INSTRUCCIONES DE TRABAJO ▸
1. Responde según el texto sobre la industrialización argentina:
(a) ¿En qué año eclosionó la república agraria?
(b) ¿Qué insumos estratégicos de ese tiempo se propuso producir el Estado conducido por Perón?
(c) ¿Hacia cuándo comenzaron a visualizarse algunos problemas?
2. Cambia en el texto sobre la industrialización argentina la parte que abre con las palabras que contienen "Sin embargo, hacia" y cierra con "segundo período presidencial.", poniendo "dificultades" en lugar de "problemas".
3. Escribe lo que sigue en el texto sobre la industrialización argentina, a partir de su última oración.
::: PASAJE CITADO
En efecto, la república agraria había eclosionado en 1930, con la crisis mundial. Terminó ahí un largo ciclo de cincuenta años que había comenzado con la asunción de Roca y el sometimiento definitivo de Buenos Aires a la voluntad de la Nación. Los treinta fueron años de caída en las exportaciones y protección aduanera defensiva, que generaron un incipiente proceso de industrialización. La guerra terminó de quebrar el sistema económico mundial y el Ejército tomó en sus manos, con convicciones estratégicas y concepto militar, la tarea de la industrialización del país. El Estado jugó allí un rol decisivo, como no podía ser de otro modo ante la ausencia de un empresariado nacional apto para ese desafío histórico. Protección aduanera, estímulo del mercado interno, facilidades crediticias y cambiarias para la industria y la construcción de un Estado empresario que absorbió los servicios públicos abandonados a su suerte por Inglaterra. El Estado, conducido por Perón y su Ejército puso manos a la obra para la producción de los insumos estratégicos de ese tiempo, tales como el petróleo y el acero. Además, desarrolló la construcción de aviones de alta tecnología e intentó asomarse al mundo atómico.

El resultado de esta política fue un formidable surgimiento de industrias livianas, la creación de una poderosa clase obrera sindicalizada, una fuerte redistribución del ingreso nacional y un avance sobre tecnologías sensibles de la época. La transferencia de recursos desde el agro hacia la incipiente industria y los saldos de guerra fueron el amalgama imprescindible que permitió que este proceso coronara con éxito, al menos durante algunos años.

El círculo virtuoso se nutría de protección de la producción nacional, altos salarios (que generaban apoyo electoral masivo), demanda interna, alimentos baratos, acumulación de capital.  Argentina parecía autosuficiente, invulnerable y encaminada hacia una prosperidad sin límites. Nace ahí el paradigma ideológico de la posguerra que se reivindica a sí mismo como una visión inédita de la economía y la sociedad, distante del capitalismo liberal como del socialismo estatizante.

Sin embargo, hacia el final de los años cuarenta, comenzaron a visualizarse algunos problemas que fueron identificados por Perón, quien se propuso enfrentarlos en un segundo período presidencial.
::::::
::: SECCIÓN DE DATOS
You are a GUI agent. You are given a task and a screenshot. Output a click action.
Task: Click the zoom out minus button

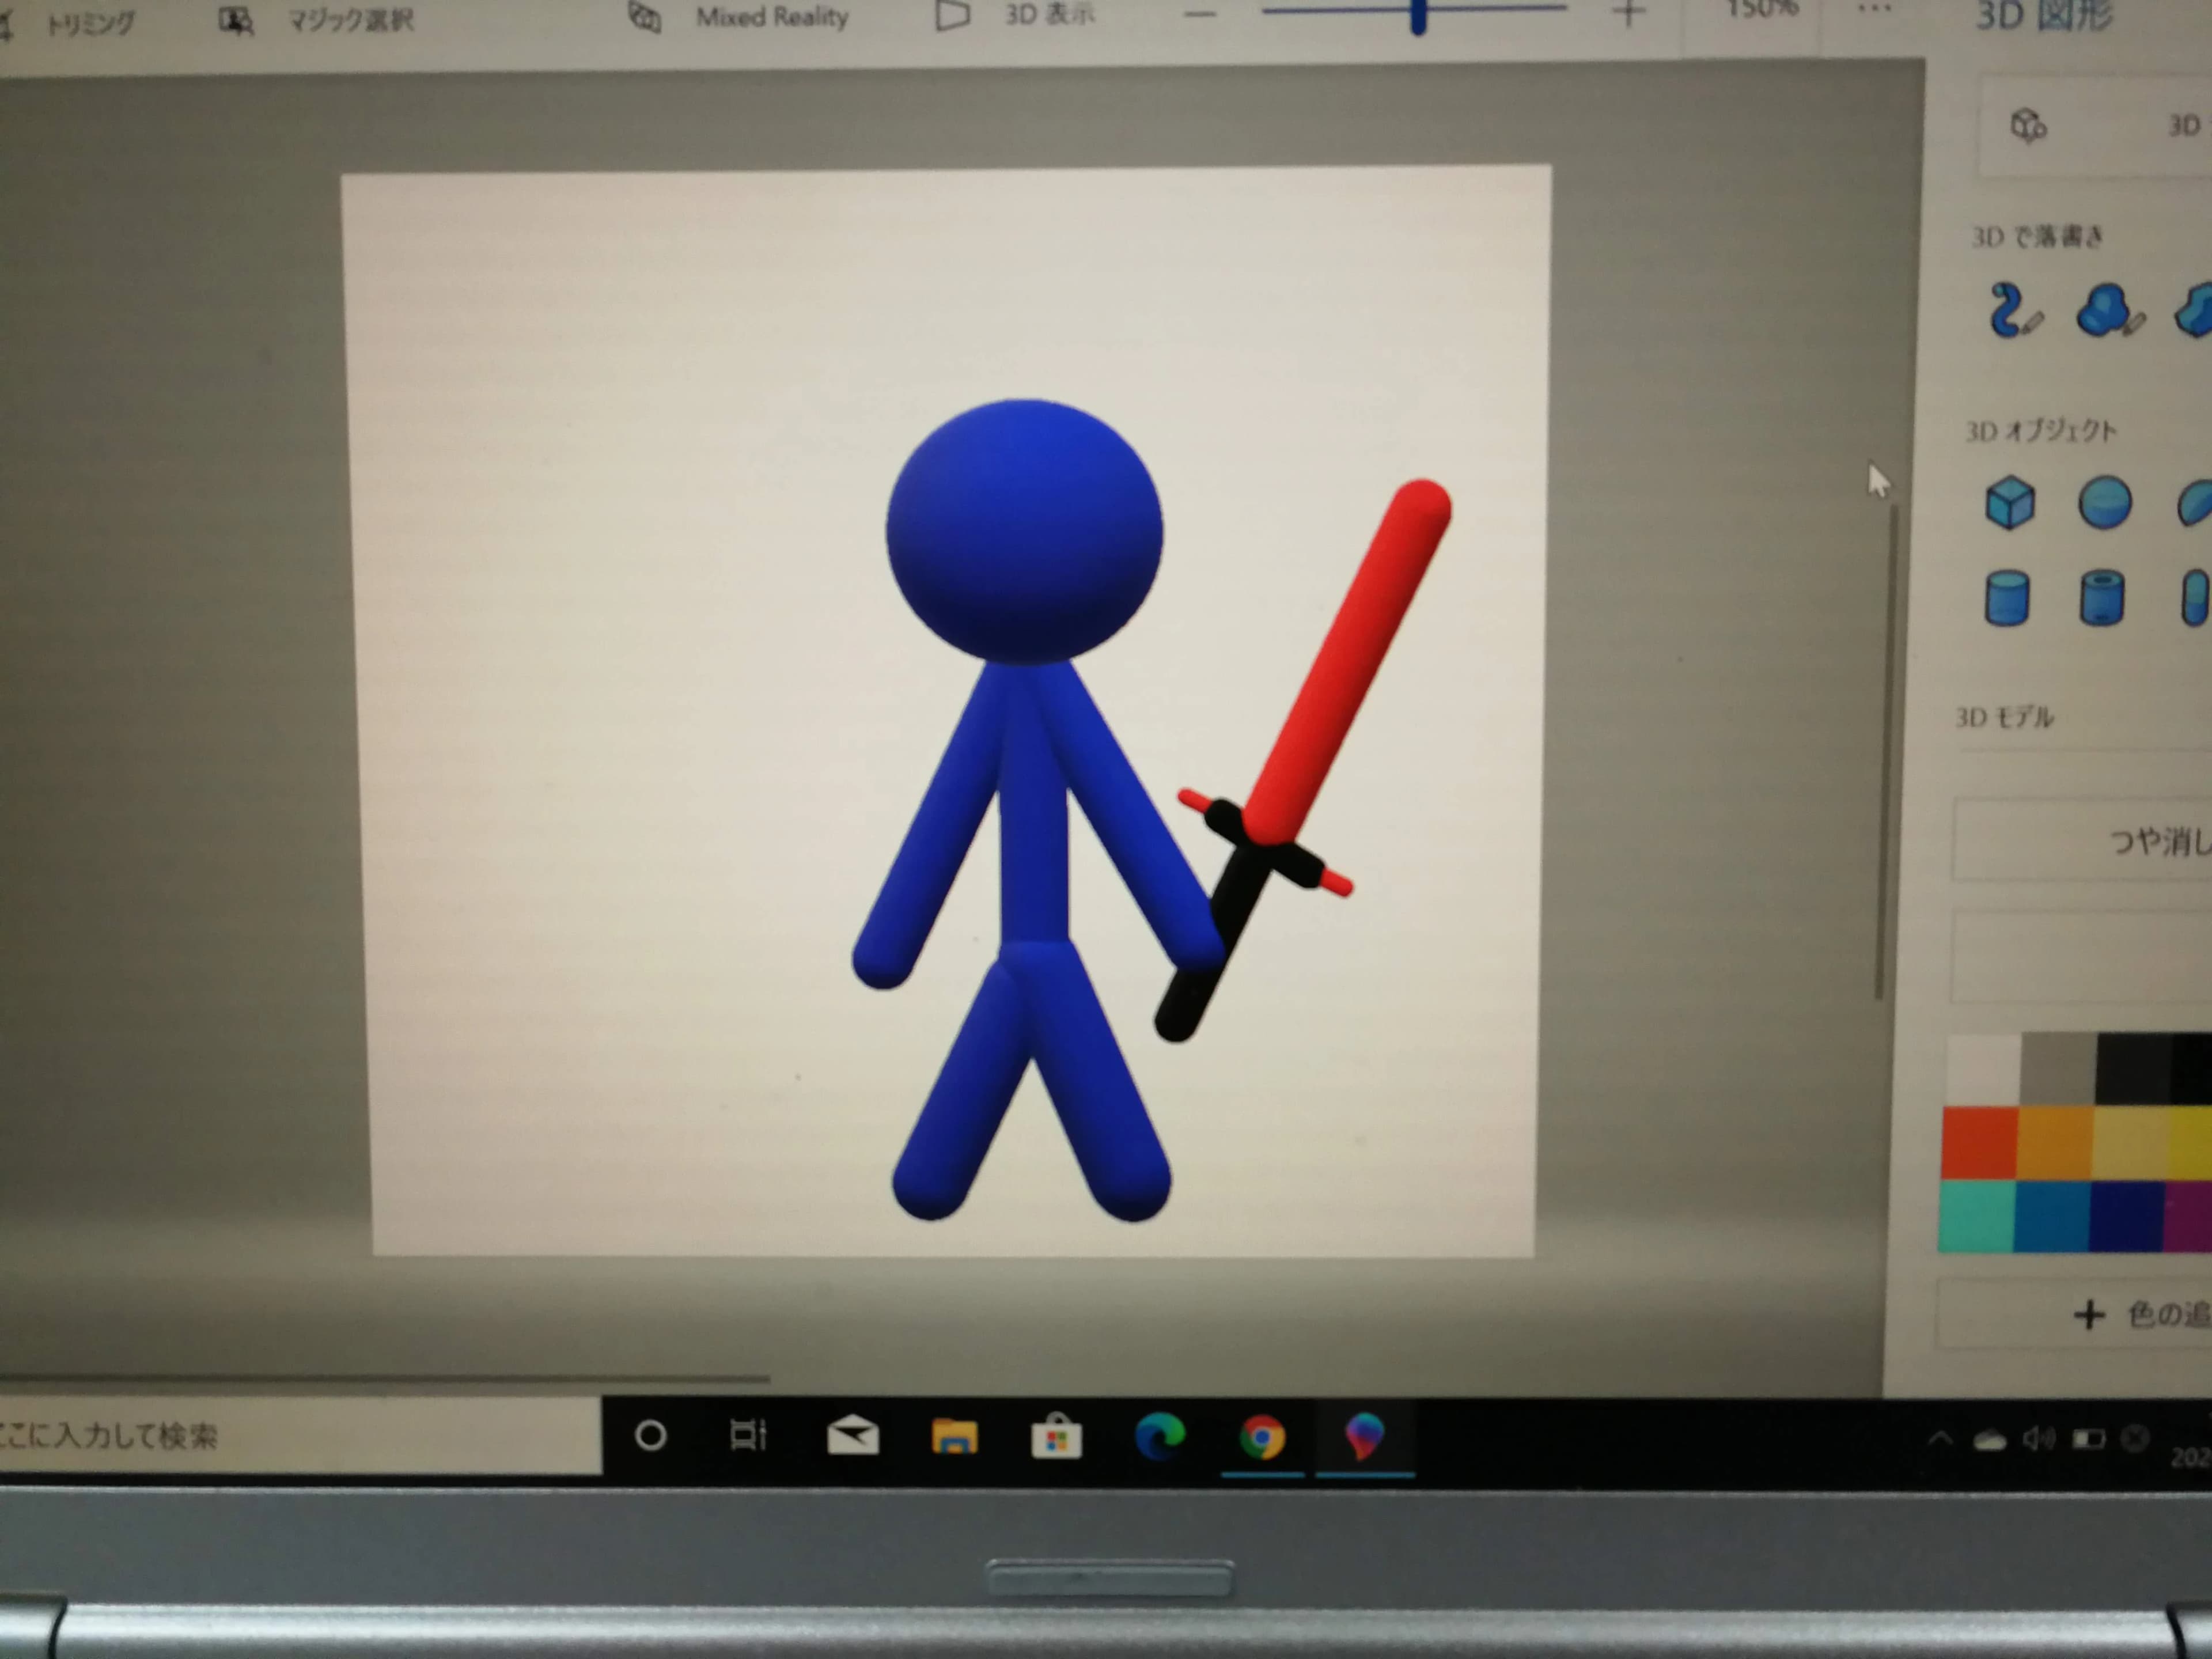click(x=1200, y=14)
::::::
RESULTADOS POR TAREA ▸
1.
(a) En 1930.
(b) El petróleo y el acero.
(c) Hacia el final de los años cuarenta.

2.
Sin embargo, hacia el final de los años cuarenta, comenzaron a visualizarse algunos dificultades que fueron identificados por Perón, quien se propuso enfrentarlos en un segundo período presidencial.

3.
El segundo Plan Quinquenal

El crecimiento industrial planteaba nuevos problemas y desafíos y, además, una prolongada sequía mostró dramáticamente la importancia del sector agropecuario como importante pilar del proyecto económico. Ya sin abundancia de recursos y con las demandas que imponía el nuevo diseño de la economía, se verificó que la realidad económica requería correcciones y cambios de rumbo que evidentemente contradecían el discurso peronista originario, basado en el nacionalismo, la autosuficiencia nacional, el rol protagónico del Estado como empresario y el rechazo al capital extranjero.

Reelegido en 1951, Perón pone manos a la obra para rectificar algunos de sus puntos de vista centrales sobre la economía. Las circunstancias habían cambiado y Perón no tuvo problemas en corregir el rumbo y reemplazar políticas que ya no se adecuaban a la nueva situación que vivía el país. Aunque en lo esencial se mantenía el discurso de los años dorados y de loas a la economía del tiempo de abundancia, Perón, con sus acciones, comenzó a hablar otro lenguaje.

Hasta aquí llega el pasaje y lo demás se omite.